Es el planeta más caliente del sistema solar. Venus es un mundo hostil con una presión atmosférica aplastante y temperaturas en su superficie tan altas como para derretir el plomo. Debido a su implacable entorno, se creía que Venus destruiría cualquier nave espacial que se enviara a su superficie sin dejar rastro de éstas. Pero en un trabajo de investigación reciente se sugiere que tal vez haya algunos artefactos que todavía no se destruyeron del todo.
Un equipo de arqueólogos espaciales se propuso entender hasta dónde podía quedar preservado el material que queda en la superficie de Venus. Analizaron 15 misiones que visitaron el planeta entre 1965 y 1985, y sospechan que al menos siete han soportado los embates de Venus y quedaron como reliquias del legado espacial en la superficie del planeta.
Sus hallazgos, publicados en Geoarchaeology, sugieren que a pesar del extremo calor y la corrosiva atmósfera de Venus, los lentos procesos geológicos y su estabilidad climática tendrían un alto potencial para preservar los artefactos espaciales a largo plazo.
Un viaje al infierno
Venus se ganó el título de gemelo malvado de la Tierra debido a sus temperaturas extremas y su atmósfera tóxica. A pesar de que los planetas son idénticos en masa, tamaño y composición, Venus tiene una densa atmósfera que atrapa el calor por efecto invernadero y su superficie llega a los 467 °C según la NASA. La presión atmosférica en Venus también es increíblemente alta, unas 93 veces mayor que la de la Tierra a nivel del mar.
Basándose en lo que se conoce de Venus, los investigadores suponían que las naves espaciales no sobrevivirían durante mucho tiempo al tocar su superficie. Y para poder entender mejor el potencial de Venus para preservar los restos de sus visitantes, quienes llevaron a cabo el nuevo estudio recrearon el duro entorno de Venus en el laboratorio Glenn Extreme Environments Rig (GEER) de la NASA.
Encabezado por Luca Forassiepi, arqueólogo espacial e investigador independiente, el equipo llevó a cabo un estudio de la Sonda Pioneer de la NASA, lanzada en 1978. Su objetivo era recoger datos sobre la atmósfera de Venus, descendiendo hacia la superficie del planeta.
Lo sorprendente fue que la pequeña sonda sobrevivió al fuerte impacto y transmitió datos desde la superficie durante 67 minutos y 37 segundos antes de que la vencieran las altas temperaturas, las presiones atmosféricas, y el agotamiento de la energía. Pero la simulación de laboratorio mostró que algunas partes de la sonda podrían haber sobrevivido durante mucho tiempo después de la última transmisión de la misión.
Artefactos espaciales
La sonda Pioneer estaba mayormente fabricada con titanio con estantes de berilio y cajas de equipamiento de aluminio en el interior.
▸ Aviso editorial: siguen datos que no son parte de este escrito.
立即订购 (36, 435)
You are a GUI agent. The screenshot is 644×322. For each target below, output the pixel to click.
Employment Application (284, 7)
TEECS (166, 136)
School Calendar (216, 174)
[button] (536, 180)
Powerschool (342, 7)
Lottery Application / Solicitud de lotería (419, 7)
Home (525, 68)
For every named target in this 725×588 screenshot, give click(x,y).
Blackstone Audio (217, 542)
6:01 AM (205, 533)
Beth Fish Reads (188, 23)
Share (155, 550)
Las pruebas en el entorno venusiano simulado del GEER mostraron que el titanio tiene una excelente resistencia a las condiciones de la superficie de Venus, por lo que la sonda podría haber conservado su forma, según este estudio.
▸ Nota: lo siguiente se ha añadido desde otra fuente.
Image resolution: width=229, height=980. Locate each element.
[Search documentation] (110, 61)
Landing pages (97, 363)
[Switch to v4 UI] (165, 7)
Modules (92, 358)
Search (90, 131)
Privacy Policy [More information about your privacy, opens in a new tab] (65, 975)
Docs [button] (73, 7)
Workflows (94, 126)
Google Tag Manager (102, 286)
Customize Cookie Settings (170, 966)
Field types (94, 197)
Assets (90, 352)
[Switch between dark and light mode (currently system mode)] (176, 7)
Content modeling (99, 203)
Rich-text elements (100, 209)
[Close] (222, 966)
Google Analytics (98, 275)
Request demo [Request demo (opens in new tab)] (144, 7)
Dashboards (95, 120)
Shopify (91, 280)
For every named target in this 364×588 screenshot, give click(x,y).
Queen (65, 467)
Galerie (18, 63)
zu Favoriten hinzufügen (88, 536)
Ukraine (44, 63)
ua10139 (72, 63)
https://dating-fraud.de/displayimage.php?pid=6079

El equipamiento de aluminio también se habría mantenido casi intacto, ya que la resistencia de este metal es similar a la del titanio. Las arandelas y sellos para mantener la presurización en la sonda probablemente ya no existan debido a la prolongada exposición al entorno del planeta.
El estudio mostró que, tras el descenso hacia la superficie, la sonda habría sufrido daños, pero no se habría destruido del todo. Las nubes de Venus son de ácido sulfúrico de alta concentración, lo que probablemente haya agrietado y deformado la sonda cuando descendía. Pero los autores del estudio creen que algún día una nave espacial con una gran capacidad de tomar imágenes podrá tomar fotos de la sonda Pioneer deformada en el sitio donde tocó la superficie, después de tantos años.
Basándose en sus hallazgos, el equipo de investigadores cree que al menos siete de las sondas que visitaron Venus han sido lo suficientemente resistentes como para perdurar en su superficie, y tal vez sigan estando allí. Son naves espaciales que no solo representan parte de la historia de la exploración espacial, sino que además podrían brindar información para futuras misiones a otros mundos igual de infernales e inhóspitos.
Hay varias misiones planificadas para explorar Venus en los próximos años, como la DAVINCI de la NASA (de investigación de la atmósfera profunda, gases, química e imágenes) y la VERITAS. La fecha tentativa para estas misiones sería 2030 y 2031 respectivamente.